Deconstructing Preconceived Notions of Disability and Dance in Piece by Piece

Hello, World! I call myself a ‘dancer.’ I mostly look like a dancer. But I don’t entirely fit. My outline’s all wrong. I’m too tall. I’m knock-kneed. I have a hole in the back of my head. But you can have my torso. Here. It’s perfect. And perfect is all that you want, right? Well, good, because that’s all that you can have. I’m keeping the rest. I want to feel good; I want to feel whole; I want to feel free and endless. I want to dance. —Rebeccah Simone Bogue

These are the opening lines of Piece by Piece, a multimedia dance theatre piece based on the memories of ballerina Rebeccah Simone Bogue, before and after her brain hemorrhage, which left her with memory and mobility difficulties. (Since the incident, Bogue has lost balance, speech, vision, and motor skills.) The show, though, is about so much more than this: individual resilience, disability visibility, creating successful dialogue between three different types of media, and, most importantly, challenging the assumptions and perceptions of each artist and audience member about what it means to be a dancer. And despite its somber subject matter, it’s full of humor and levity.

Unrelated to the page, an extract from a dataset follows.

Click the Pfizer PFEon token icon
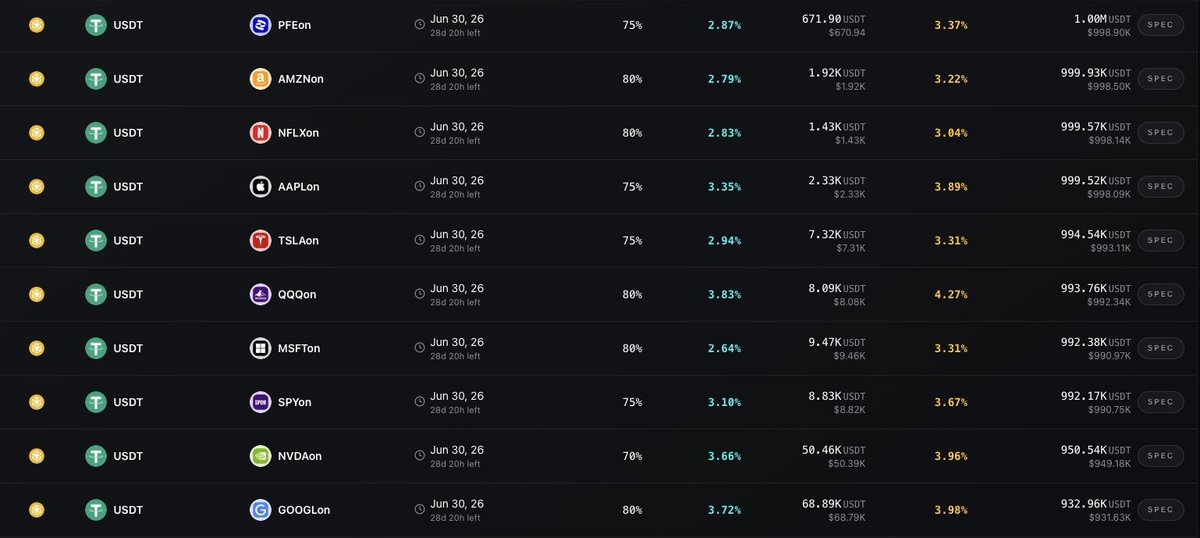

Piece by Piece was most recently seen as a work-in-progress performance in New York City in February 2018. The presentation was the culmination of an extended residency pilot program for new work development at Dixon Place, the intention of which was to present work in front of an audience mid-process rather than as a finished piece. For the artists involved, the development of this piece was a unique challenge not only given the short amount of time they had to craft it, but also the short amount of time they had to create an artistic dialogue with each other.

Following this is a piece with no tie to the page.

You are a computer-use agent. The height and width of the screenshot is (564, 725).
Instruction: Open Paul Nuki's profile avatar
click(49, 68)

three performers pose onstage
Left to right: Mikaila Ware, Rebeccah Simone Bogue, Njeri Rutherford.

Writer/performer Bogue and choreographer/performer Mikaila Ware entered the process with trepidation, but for opposite reasons. Ware had never choreographed for a dancer with a disability before, and Bogue was “skeptical of what was going to happen” because all she “ever [does] for pieces is pose.” However, this shared uncertainty actually led to a unique and empowering dialogue between Ware, Bogue, and a third performer, Njeri Rutherford, in the choreography process. Rather than the traditional choreographer directions of “This is what I want” and “This is how you get there,” the conversation became “This is what I want. How can you get to there?” This made Bogue feel like she was really dancing rather than just posing. “It wasn’t something affected or fake,” she said. The audience could feel the interconnectedness and communication between the performers, as well as their remarkable cohesion with the projections and other design elements of the show.

Rather than the traditional choreographer directions of ‘This is what I want’ and ‘This is how you get there,’ the conversation became ‘This is what I want. How can you get to there?’

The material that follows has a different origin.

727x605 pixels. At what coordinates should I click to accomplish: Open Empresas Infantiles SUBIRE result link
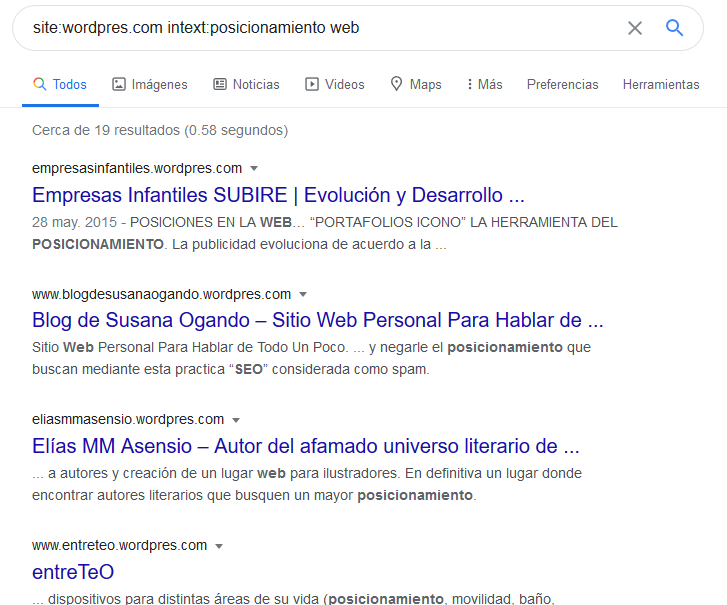coord(278,194)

The unique intersection of movement, text, and projection, designed by Erica Blumrosen, made this piece particularly powerful for the audience. Throughout the performance, illustrated line drawings by Katherine Breen are projected on a large screen, accompanying each vignette of Bogue’s story, which slowly comes together, line by line, piece by piece. As director James Blaszko points out, “Just like the show is ‘piece by piece,’ the different elements of the show are ... completely different from one another. So it’s not just the dance, it’s not just the writing, it’s not just the projection. It’s really a convergence of all of those things.” As such, the structure of the performance matches the story of the performance, and the result for the audience is the juxtaposition of disconnect and cohesion that rings true for all of us. The show makes Bogue’s relationship with her disability not just visible but also relatable to a primarily able-bodied audience.

three performers pose onstage by a pole with projected text behind them
Left to right: Njeri Rutherford, Rebeccah Simone Bogue, Mikaila Ware.

The power of theatrical visibility has the potential to create real change in society towards the acceptance of “othered” individuals, as we have seen from the power of queer characters onstage, which translated from the stage to movies and TV, and, finally, into the national vocabulary. But this progress has notably lagged when it comes to the representation of disability onstage. Great work is certainly being done, such as the 2015–2016 production of Spring Awakening by Deaf West Theatre and the currently running production of Amy and the Orphans at Roundabout Theatre Company, which features a lead actor with Down syndrome portrayed in a positive and nuanced way.

At the same time, just last year, critics were perplexed and confused when seeing the first lead actor in a wheelchair in a Broadway show, Madison Ferris as Laura in The Glass Menagerie. An uncomfortable number of critics reporting for organizations including the New York Daily News, the Hollywood Reporter, and the Observer wrote about their physical discomfort with this actor’s presence onstage, calling it “distracting” or even a “trick” “that’s “been done on stage before.” As Ryan Donovan pointed out in his HowlRound article about this backlash: “Theatre is, literally, a place for looking and spectators are asked to look at the bodies onstage.” What makes Piece by Piece so powerful is that it specifically addresses this issue. Bogue speaks directly to the audience about this, as she literally exists as a disabled body onstage: “I don’t want to be beautiful ‘despite’ or in a ‘different’ way. I don’t want to be beautiful with hesitation. I’m tired of being ‘other.’ I’m through with being the exception. Don’t you see, World? I want to be perfect exactly as I am.”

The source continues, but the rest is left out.